Text:
Prisons reflect the current correctional philosophy being embraced at the time of their construction. Inmate discipline had to be at a high level to allow the architecture of San Quentin and the other fortress type institutions that were constructed during this time period to succeed. Strict disciplinarians such as Warden Elam Lynds of Auburn and later Sing Sing Prisons were the norm for the period of time. The rules supported the philosophy such as the rule of silence, lock step inmate movement, prison stripes, and the imposition of solitary confinement for management prone inmates. Interesting enough, recently, stripe uniforms for inmates have made a reappearance in some parts of the United States in the trend to be tough on criminals. While in the system, I must admit that in periods of high inmate unrest, I would have welcomed the return of lock step movement at San Quentin and Soledad in the late 1970s and early 1980s.

The reformers Maconochie (Australia) and Crofton (Ireland) with their system of rewarding inmates who behaved in prison and worked with improved confinement conditions set a positive example for corrections systems that followed. From these early experiments, large systems have been designed. Many states and the federal government use point systems where inmates who exhibit good behavior can receive more amenities and fewer restrictions in their confinement environment.

Text and element pointing records:
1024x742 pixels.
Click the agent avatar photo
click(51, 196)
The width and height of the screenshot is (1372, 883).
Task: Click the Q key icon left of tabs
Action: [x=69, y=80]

To do:
#1 Copy from the prison discipline passage, starting with "The reformers Maconochie" and going on through "their confinement environment.".
#2 In the prison discipline passage, which two reformers rewarded inmates who behaved and worked with improved confinement conditions?
#3 Please pick up the passage on prison discipline after its final sentence and keep writing.

Task-by-task answers:
#1
The reformers Maconochie (Australia) and Crofton (Ireland) with their system of rewarding inmates who behaved in prison and worked with improved confinement conditions set a positive example for corrections systems that followed. From these early experiments, large systems have been designed. Many states and the federal government use point systems where inmates who exhibit good behavior can receive more amenities and fewer restrictions in their confinement environment.

#2 Maconochie of Australia and Crofton of Ireland.

#3
Prison labor has been a focus for much discussion regarding what inmates should do in prison. As a manager in the prison system, I was very much in favor of it because it kept the inmates busy and they are less inclined as a result to hurt each other and the staff. In a speech in 1985, Chief Justice of the Supreme Court Burger promoted prisons that would move toward factories with vocational programs in support of them inside the walls. Unfortunately, because of the laws passed during the Great Depression, this vision has not been realized.

The modern era and age of reform is phenomenon that I personally witnessed, from the 1960s on. Changes involved basic conditions and basic rights. Rioting and violence spilled over from the streets into the prisons of American. In the 1970s while I worked at San Quentin, the California Department of Corrections (CDC) instituted a new program of allowing inmates to file appeals. Part of my duties as a counselor was to assist the inmates in filling out these forms. The appeal system in California prisons has grown where there are a large number of appeals filed and staff are frequently forced into a heightened level of sensitivity with inmates that did not previously exist. The modern era of corrections was ushered mainly in by the U.S. Supreme Court by the enforced recognition of the basic rights for offenders. This swept the whole criminal justice system including corrections. The courts continue to play a very active role with current issues of mental health treatment and prevention of abusive treatment by staff.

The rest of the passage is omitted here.